Last minute talks this year between the Crumlin and Ardoyne Residents Association and the Orange Order had failed to make any progress. Local Sinn Fein Assembly member Gerry Kelly welcomed the decision by the Parades Commission. "It has created the space for talking to continue," he said. "That decision to begin the talks was a brave one by both the residents group CARA and the Orange Order. Both have agreed to resume the talks and that is to be welcomed. "A peaceful 12th will give those talks a good foundation in which a local resolution can be found to this parading issue."

North Belfast DUP politicians Nigel Dodds and Nelson McCausland called for the removal of the Parades Commission. "This ruling has placed the Ligoniel Orange Lodges in an impossible position," they said in a joint statement. "They are being denied the right to return home peacefully and with dignity along the main road they have traversed for decades. "The only answer is the removal of the Parades Commission. This relic of direct rule is outdated and out of control. It is unaccountable and has no democratic basis or mandate."

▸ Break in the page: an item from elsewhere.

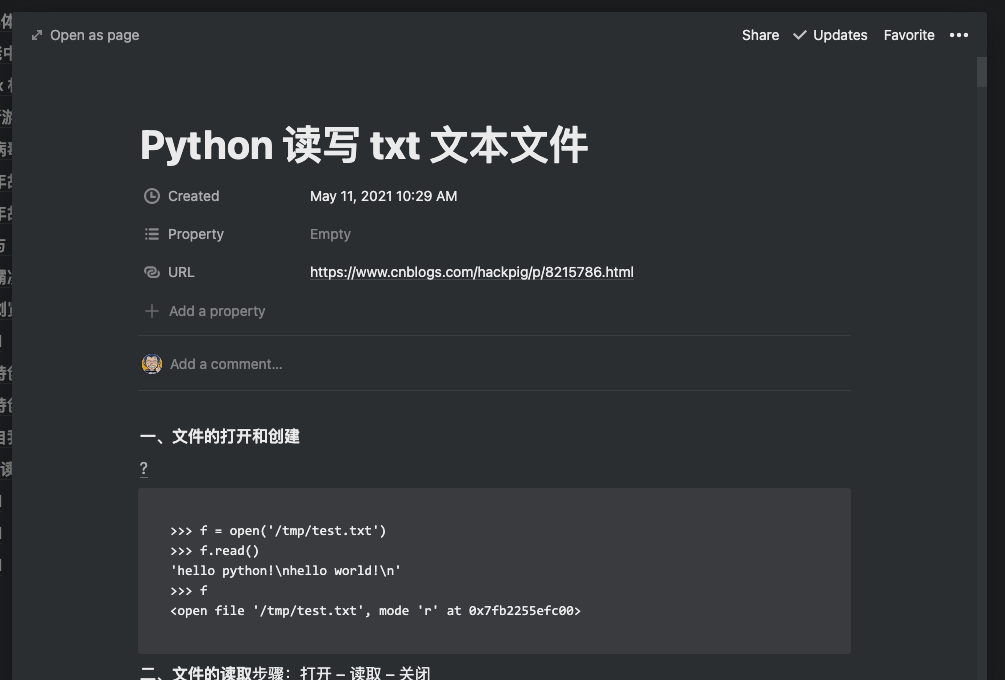Click the vertical scrollbar on the right
The width and height of the screenshot is (1005, 680).
tap(981, 70)
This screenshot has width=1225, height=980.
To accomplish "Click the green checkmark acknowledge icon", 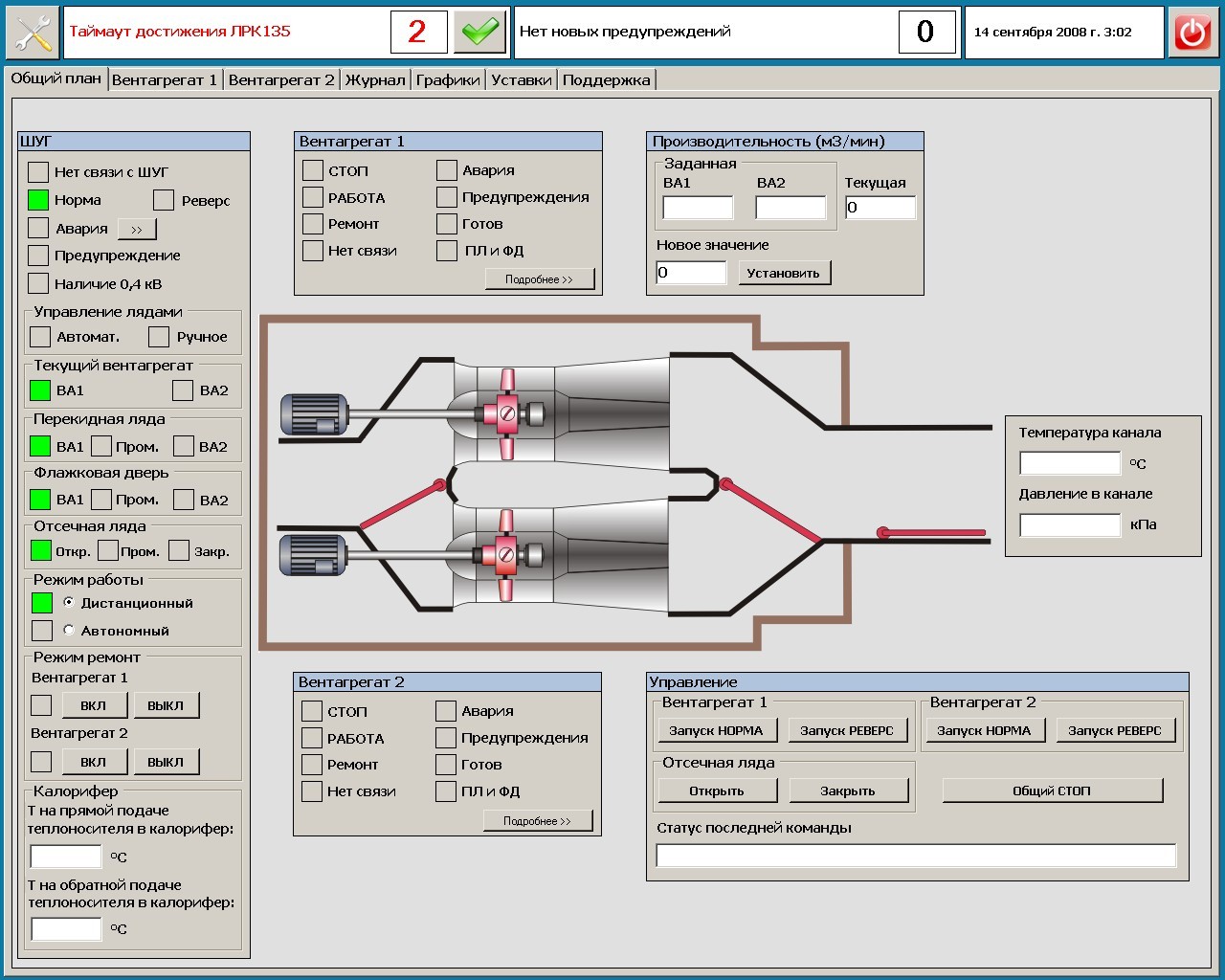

The Greater Ardoyne Residents Collective (GARC), a more hardline Ardoyne nationalist residents' association which was not invited to hold parade talks, said the decision was overdue. Earlier on Tuesday, it held a whiteline protest in opposition to Friday's parade, which it said was a "hate-filled display of sectarian coat-trailing bigotry" ...

Photo (August 2010): Protest by the Crumlin and Ardoyne Residents' Association (CARA) in front of the Ardoyne shops against one of the many annual Orange Order Parades. A delegation of Info Nordirland was present and supported the residents.